Let's play arond with what we've learned a bit. Unless we have similar musical tastes, you'll have to modify the following cells according to your own Spotify data. This is on purpose! Doing things yourself is a better learning experience for most people.

Let's start by searching for our favorite artist. For me, that's the wonderful Jori Hulkkonen. Change the value of the following cell to your own favorite. Since we'll be exploring music genres, we'll use the original DataFrame, which is still intact. Since we've used the 'name' column of our CSV file as the index, we'll use `user_artists.index` or `user_artists['index'] instead of `user_artists.name` or `user_artists['name']`.

In [None]:
user_artists[user_artists.index == 'Jori Hulkkonen']

You should have a single row matching your favorite artist. This is actually a Pandas object known as a Series. As you might have guessed, a DataFrame is comprised of many Series.

 What genre does your favorite artist belong to according to Spotify? In my case, there's only one genre listed, but your artist might have many genres listed in the Series. Jori Hulkkonen's is listed in the `genre_0` column: "finnish electro". Sounds pretty unique! I wonder if I listen to any other artists in this genre? You probably don't, so replace `'finnish electro'` with whatever genre you see above that best fits your favorite artist. If you're not sure, just pick whatever is in the `genre_0` column. Make sure to keep the exact spelling or it won't work.

In [None]:
user_artists[user_artists.genre_0 == 'finnish electro']
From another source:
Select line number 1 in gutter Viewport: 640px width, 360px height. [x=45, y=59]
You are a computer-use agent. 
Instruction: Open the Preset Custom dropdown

Can you believe I listen to eight other Finnish electro artists? And I'm actually Canadian. They were all first suggested to me by Spotify, apart from Jori Hulkkonen himself. Maybe this classification is part of the reason why? We'd have to see their algorithms to know for sure, but it's a possiblity.

What about you? Are you surprised by how many or how few artists came up? Three of my "finnish electro" artists only showed up when I changed the cell above to search the `genre_1` column. Try that and see what comes up. There are ways to search all the columns at once, of course, but they require methods we haven't seen yet, so we won't use them here. If you like learning on your own, feel free to google it and try it out in the cell below.

The previous cell is blank on purpose, because I hope you'll try to fill it out! The worse thing that can happen is you get an error message. Just modify your code and run it again until it works. If you're having trouble getting the syntax right, you can copy-paste code similar to what you're looking to do from elsewhere in the notebook and modify it to suit your needs. Good luck!